The culture is alien to me, too. I don’t speak the language (my Punjabi father married a Trinidadian, I was born in Britain and we spoke English at home). I’ve never worn a sari, nor cared for India’s arranged marriages, caste system or the second-class status of women. But starting your own genetic line sharpens the instinct to understand where that line meanders back to. I hadn’t seen much of my extended family since childhood, and two weddings within a week was the perfect opportunity. It was at wedding number two that I met the new India.

Where Varun’s event was modest and intimate, Parul’s nuptials were pure showmanship. The ring ceremony (a kind of last-minute engagement party) saw some 1,000 guests occupy an entire floor of the Kempinski hotel in Delhi, with waiters serving booze (most unusual) and an opulent Indian, Chinese and Italian buffet. The happy couple sat on thrones dressed in bespoke silk outfits; the bride also wore a tattoo. The hall trilled to the sound of iPhones, cleavage was abundant, and twentysomethings gyrated with their girlfriends and boyfriends on the dancefloor.

The wedding itself was jaw-dropping: an outdoor area the size of four football pitches, dressed with millions of flowers and thousands of candles, a specially erected temple, grass statues of elephants, and pink silk sofas with blankets and heaters. The bride’s outfit, heavy with gemstones, weighed 25kg. An army of white-coated chefs rustled up fresh curries—or pasta—for waiting guests.

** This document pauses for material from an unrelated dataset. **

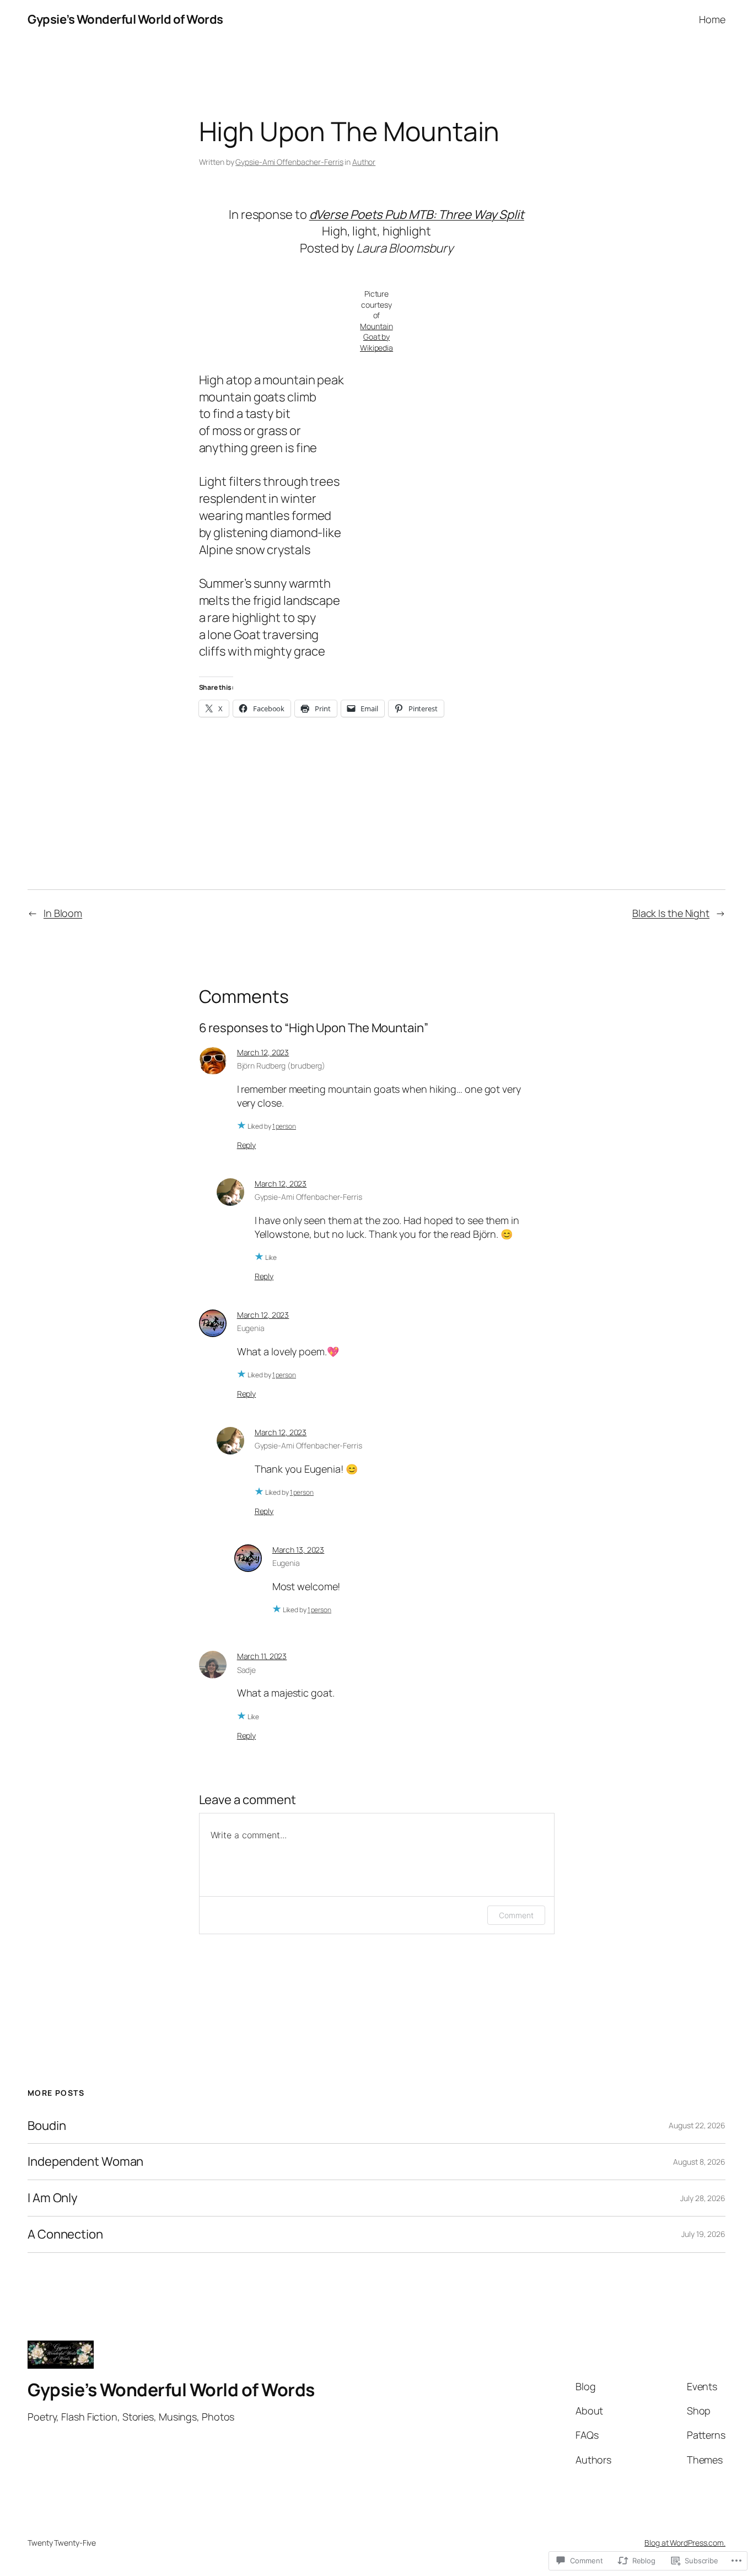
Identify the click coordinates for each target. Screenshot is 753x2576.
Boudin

There, I bumped into another cousin who was trying to persuade her IT-skilled, Time-reading son to leave Delhi. “Unless you’re super-rich, you can’t afford a really good life here,” she sighed. “And London is just as congested and expensive. I want him to go to Australia.” And there it was. Of all the surprises after my decades away—that both weddings were love matches, that I rather enjoyed wearing a sari, that Rosa adored her newfound family—this was the biggest eye-opener: Britain is no longer good enough for the Indians.